What you may do is next

  1. Use computed style

    window.getComputedStyle(node_list[i]).display == "none"

  2. Or switch "if" statement to

    if(node_list[i].style.display == 'block') node_list[i].style.display = 'none'; else node_list[i].style.display = 'block';

https://developer.mozilla.org/en-US/docs/Web/API/window.getComputedStyle

Upvotes: 0

nnnnnn
nnnnnn

Reputation: 150030

What I think is happening is that your click handler is being called on the first click, but your if test isn't working the way you expect. This line:

if(node_list[i].style.display == 'none')

...is testing whether the element has an inline style set. Which it doesn't: it's hidden via a CSS rule that applies to all such inputs. So then your else case executes and the .display is set to 'none'. Then on the next click, the if works as expected and changes .display to 'block'.

You can see this for yourself if you actually debug your function a little to see if it is getting called and test the value of that .display property - as you can see here: http://jsfiddle.net/uLjxp3ha/ (note: I don't recommend alert()s for debugging).

Checking the current visibility as set by stylesheet rules is a bit trickier because it doesn't work consistently across browsers. You may need to test for existence of .currentStyle and .getComputedStyle() to allow for whichever one the current browser might support.

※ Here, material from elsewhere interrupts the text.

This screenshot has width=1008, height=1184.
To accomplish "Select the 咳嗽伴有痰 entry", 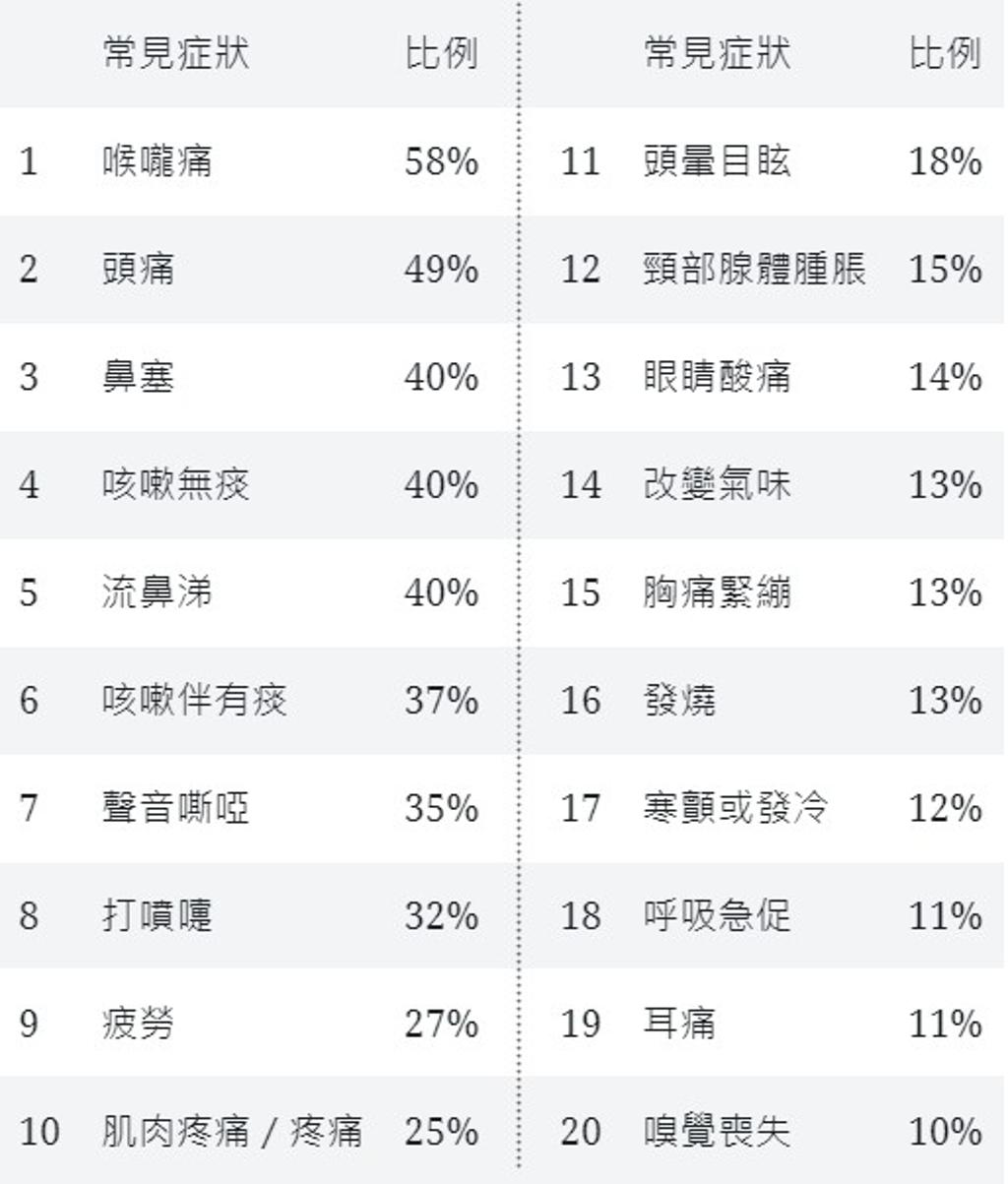I will (195, 700).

Have a look at this answer to another question for more information about that.

But in your case given that you know the checkboxes are hidden to begin with you can simply invert your if/else:

  if(node_list[i].style.display == 'block') { 
    node_list[i].style.display = 'none';
  } else {
    node_list[i].style.display = 'block';
  }

The .display will not be 'block' to start with, so the else will be executed and the elements will be displayed.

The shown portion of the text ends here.